Following answer is probably as close to a solution as one can get within reasonable effort. Much of what I'm about to write is based on following two questions and answers therein:
Diagonalizing a [...] Symmetric Toeplitz matrix
[...] determinant of a tridiagonal matrix with constant diagonals
Part 1 - Inverse of $A$
$A$ possesses an inverse, given by
\begin{equation}
(A^{-1})_{nm} = \frac{1}{1-e^{2i \phi}}
\begin{cases}
1 & n = m = 1, N \\
1+e^{i\phi} & n = m \\
- e^{i\phi} & |n-m| = 1 \\
0 & \text{otherwise}
\end{cases},
\end{equation}
i.e., the inverse of $A$ is a tridigonal matrix with near constant diagonals, except for $(A^{-1})_{1,1}$ and $(A^{-1})_{N,N}$.

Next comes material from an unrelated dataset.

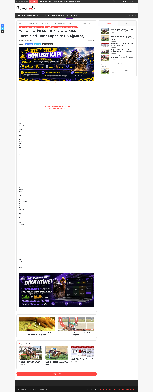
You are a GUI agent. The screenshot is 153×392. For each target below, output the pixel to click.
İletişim (134, 389)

Part 2 - Characteristic Polynomial of $A^{-1}$
For the calculation of the characteristic Polynomial
$$\chi(\lambda) = \det\big(A^{-1} - \lambda\big)$$
it's useful to consider the substitution
$$\lambda = \frac{1}{1-e^{2 i \phi}} \mu + \frac{1+e^{2i\phi}}{1-e^{2i\phi}}.$$
With that, we have $\det(A^{-1} - \lambda) = 0 \Leftrightarrow \det(\tilde{A}^{-1} - \mu) = 0$ with
\begin{equation}
\tilde{A}^{-1} =
\begin{cases}
-e^{2i\phi} & n = m = 1,N \\
-e^{ i\phi} & |n-m| = 1 \\
0 & \text{otherwise}
\end{cases}
\end{equation}
Now, by defining the auxilliary $N\times N$ matrix $B_N$ which contains $-e^{i\phi}$ on the first of diagonals and $0$ on all other elements (i.e. $(B_N)_{n,m} = (\tilde{A}^{-1})_{n,m}$ expect for $(B_N)_{1,1} = (B_N)_{N,N} = 0$), one derives
\begin{equation}
\det(\tilde{A}^{-1} - \mu) =
(e^{2i\phi} - \mu)^2 \det(B_{N-2}) + 2 e^{2i\phi} (e^{2i\phi} - \mu) \det(B_{N-3}) + e^{4i\phi} \det(B_{N-4}).
\end{equation}
For $\det(B_N)$ one can derive a recursion relation, like in the second linked question, which gives $\det(B_N)$ in terms of Chebyshev polynomials. For $\mu^2 \ne 4 e^{2i\phi}$ and after one further substitution $\tilde{\mu} = \mu e^{-i\phi}$ one finds the characteristic Polynomial
\begin{align}
&\det(\tilde{A}^{-1} - \mu) = 0 \Leftrightarrow \\
&\color{blue}{(e^{i\phi} - \tilde{\mu})^2 U_{N-2}(\tilde{\mu}/2) - 2(e^{i\phi} - \tilde{\mu}) U_{N-3}(\tilde{\mu}/2) + U_{N-4}(\tilde{\mu}/2) = 0},
\end{align}
where $U_N$ is the Chebyshev Polynomial of the second kind.
Part 3 - short discussion
With the knowledge of the solutions of the characteristic equation for $\tilde{\mu}$ on directly finds the the eigenvalues $\lambda$ of $A^{-1}$ and, with that, for $A$. $U_N(x)$ is a polynomial of degree $N$ with $N$ distinct roots $x_k = \cos(\pi k/(N+1))$ with $k=1,\dots,N$. One may hope, that these are sufficiently close to the actual roots and do pertubation theory on those roots (e.g. by using Newton's method to calculate corrections to $x_k$). However, we are calculating the eigenvalues of $A^{-1}$ and some of the (approximative) eigenvalues $x_k$ lie close to $0$ (namely for $k$ close to $N/2$). Thus, small corrections to those, mean enormous corrections to the resulting approximative eigenvalue of $A$. Therefore finding approximative eigenvalues with the above stated "algorithm" is not well suited.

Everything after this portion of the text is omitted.